Por incrível que pareça, a primeira instância da Justiça Eleitoral considerou que a afirmação era sim injuriosa, e que devia ser objeto de um direito de resposta no Facebook, em moldes parecidos com aqueles que ocorrem na propaganda eleitoral na televisão. O juiz determinou que o eleitor que chamou Rudi de "banana" deveria se utilizar do seu perfil pessoal para postar o seguinte comentário no post original: "Nos termos de decisão proferida em ação de direito de resposta da 65ª Zona Eleitoral, venho afirmar que: 'O adversário não é um banana. Merece respeito. É censurável minha ofensa, que pode configurar injúria.'", e que a autora original deveria manter a resposta em seu post por no mínimo 18 horas - o dobro do tempo em que ela esteve visível anteriormente, de acordo com a legislação eleitoral.

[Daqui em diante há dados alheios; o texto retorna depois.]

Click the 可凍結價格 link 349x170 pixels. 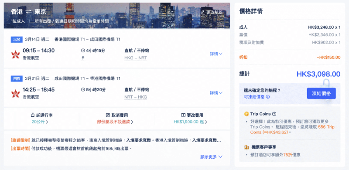pos(254,97)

No recurso, os eleitores (a dona da postagem original e o autor do comentário "ofensivo") pediram que a segunda instância reconsiderasse a decisão, argumentando que se tratava apenas de uma crítica ácida. Na decisão, os juízes entenderam que "banana" seria sim uma ofensa suficientemente grande para ensejar "direito de resposta", mas observaram que, como o comentário foi feito em um perfil público no Facebook, o próprio candidato poderia responder, diretamente ali. Anotaram, também, que o comentário não havia tido efeito significativo, tendo obtido apenas poucas curtidas.

O caso suscita duas discussões importantes. A primeira diz respeito ao que pode ser considerado ofensa e sobre qual o limite que a Justiça Eleitoral estabelece para o discurso crítico. Essa é, fundamentalmente, uma questão de liberdade de expressão. Sobretudo no período eleitoral, quando as convicções a respeito dos/as candidatos/as são formadas, o respeito à livre manifestação, incluindo aquelas mais ácidas ou menos polidas, é crucial para a democracia. Conforme também já comentamos aqui, os políticos, em geral, deveriam ter a "casca mais grossa" para resistir a esses tipos de crítica, inclusive aqueles que ainda estão no período de campanha.

A segunda discussão é sobre como entender o instituto do "direito de resposta" em tempos de Internet. Ao concedê-lo, obrigando um cidadão a postar um comentário abaixo do que foi julgado ofensivo, a primeira instância esforçou-se para aplicar a legislação eleitoral, levando em conta o próprio meio em que o comentário considerado ofensivo foi feito. Por outro lado, como notou a segunda instância, em um perfil público, tal espaço permite que uma resposta já seja postada pelo próprio candidato, o que seria impossível na TV ou no rádio.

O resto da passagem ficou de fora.